[RECORD EXTRACTS]:
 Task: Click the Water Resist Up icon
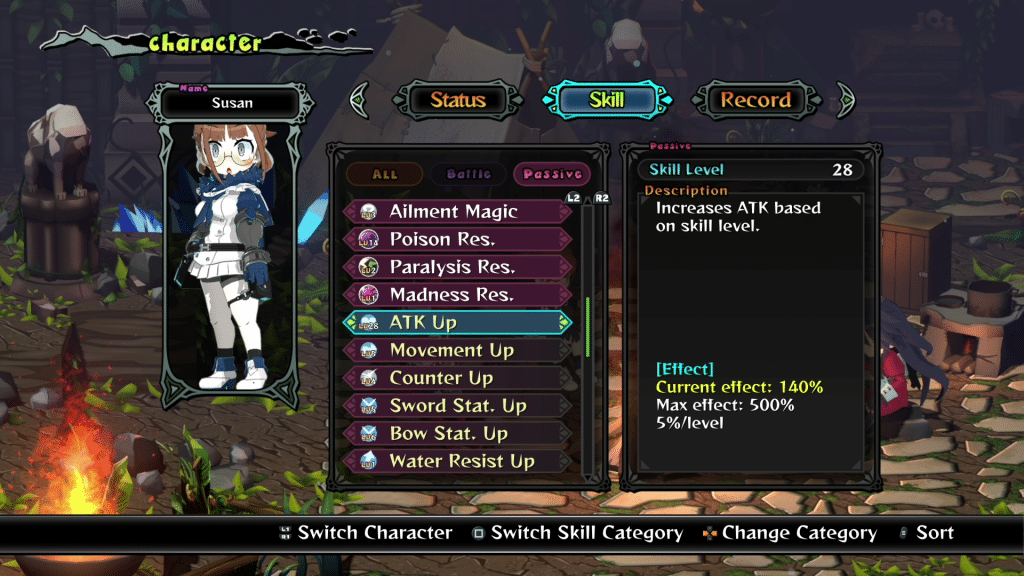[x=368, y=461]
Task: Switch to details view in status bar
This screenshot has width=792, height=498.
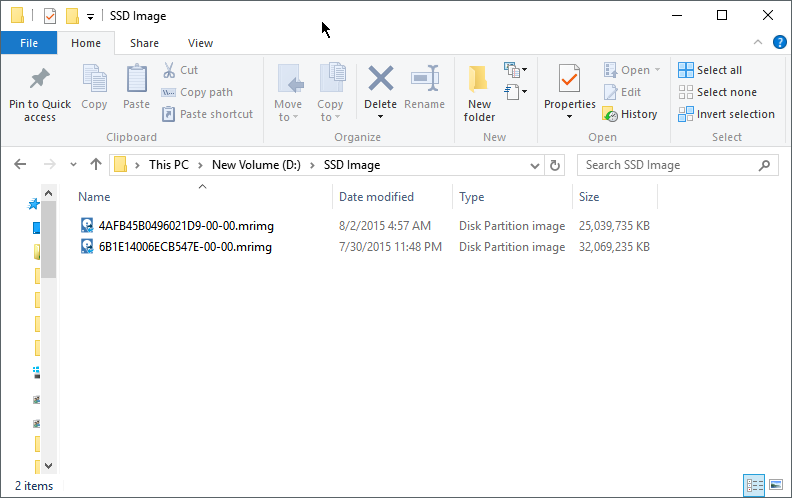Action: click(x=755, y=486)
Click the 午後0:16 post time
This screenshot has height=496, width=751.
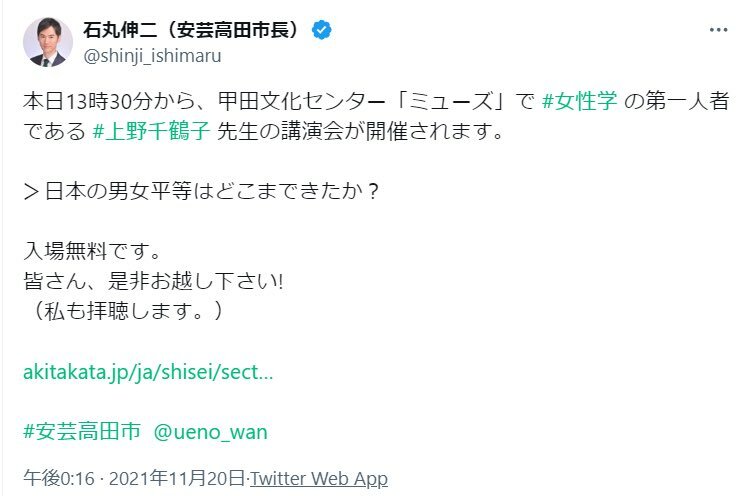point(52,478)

[EXERCISE DESCRIPTION]: Convert everything from the line containing "Task: Switch to details view in status bar" down to the end of the material into a two-column CSV with the header task,location. Give one row per entry, with each entry's text and answer in its own quoted field, line breaks replaced by spaces, and the pictures left out.

[CORRECT RESULT]:
task,location
"Task: Switch to details view in status bar This screenshot has width=792, height=498.","Action: click(x=755, y=486)"
"Click the 午後0:16 post time This screenshot has height=496, width=751.","point(52,478)"